start

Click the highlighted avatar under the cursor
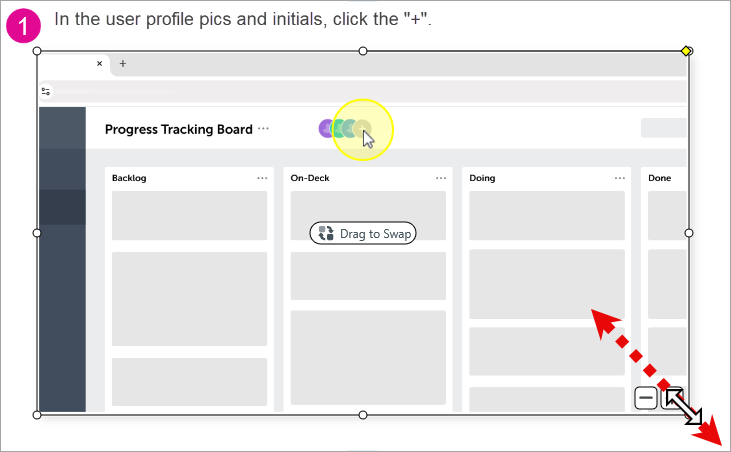Screen dimensions: 731x452 (362, 129)
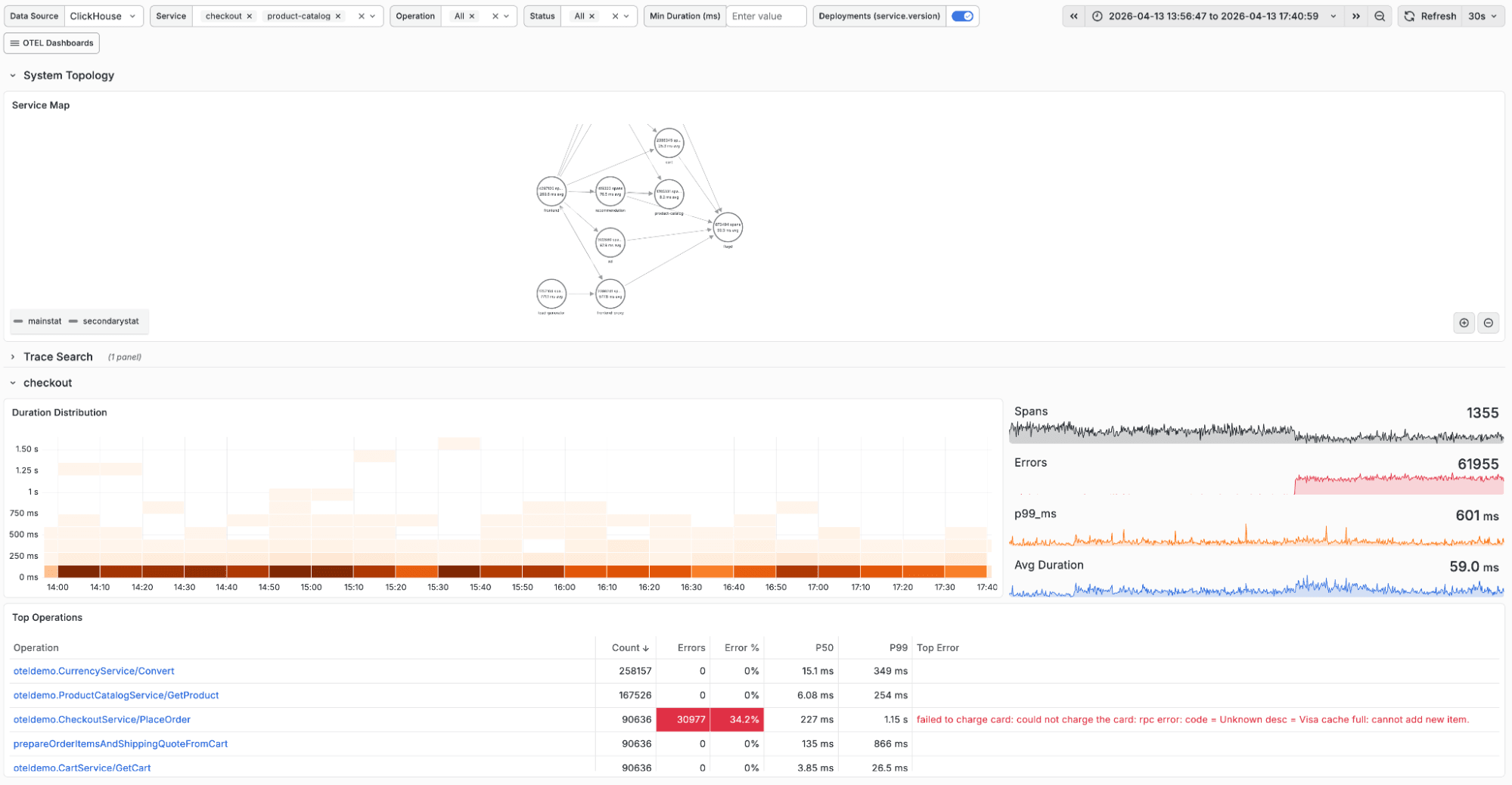Clear all Operation filter values
Image resolution: width=1512 pixels, height=785 pixels.
(x=495, y=16)
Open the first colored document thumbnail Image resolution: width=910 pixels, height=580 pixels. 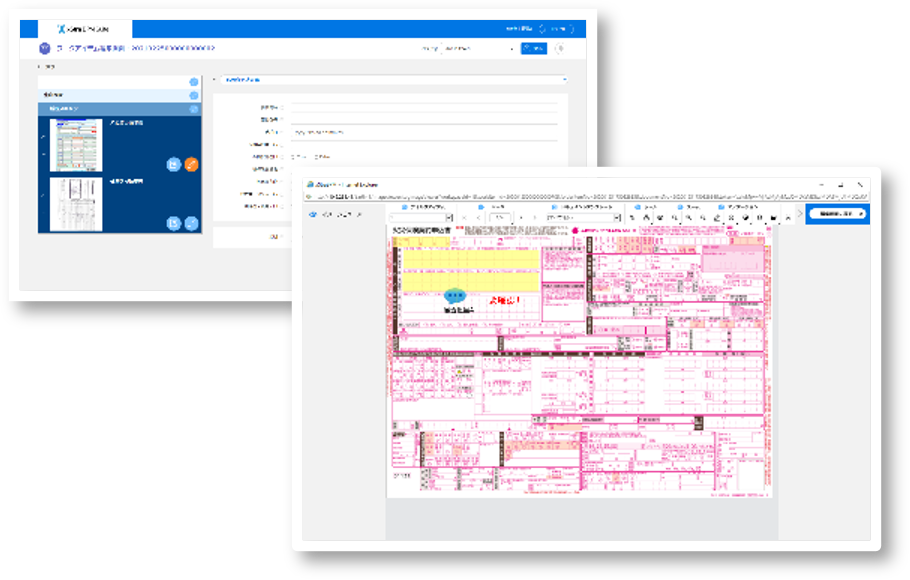pyautogui.click(x=76, y=146)
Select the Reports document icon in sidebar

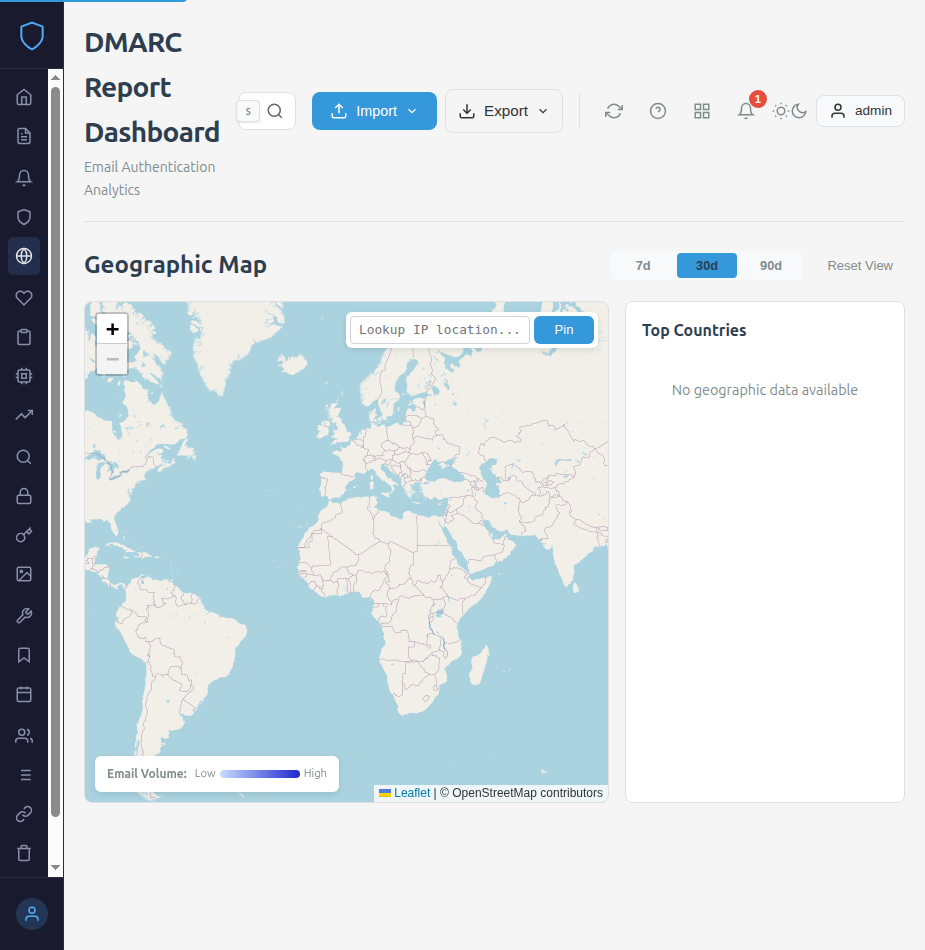coord(24,136)
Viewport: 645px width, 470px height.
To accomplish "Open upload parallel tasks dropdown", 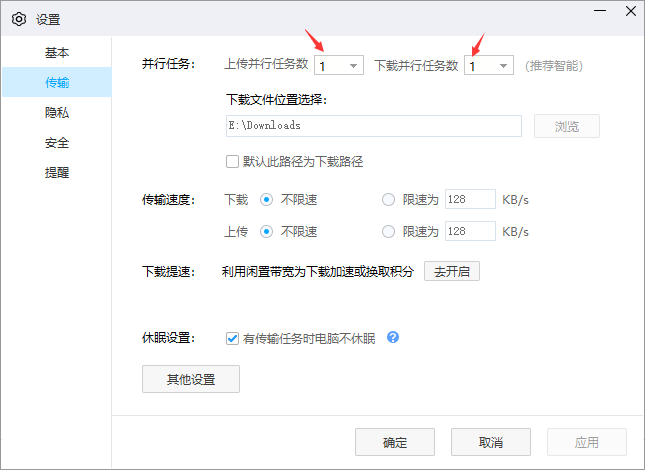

end

Reproduce verbatim the part of the data that opens with the line containing "Select the Reports document icon in sidebar" and runs through the final line of the data, both ends included. Omit the pictures from your output.

**OUTPUT:**
Select the Reports document icon in sidebar

coord(24,136)
Viewport: 645px width, 470px height.
To accomplish "Open upload parallel tasks dropdown", 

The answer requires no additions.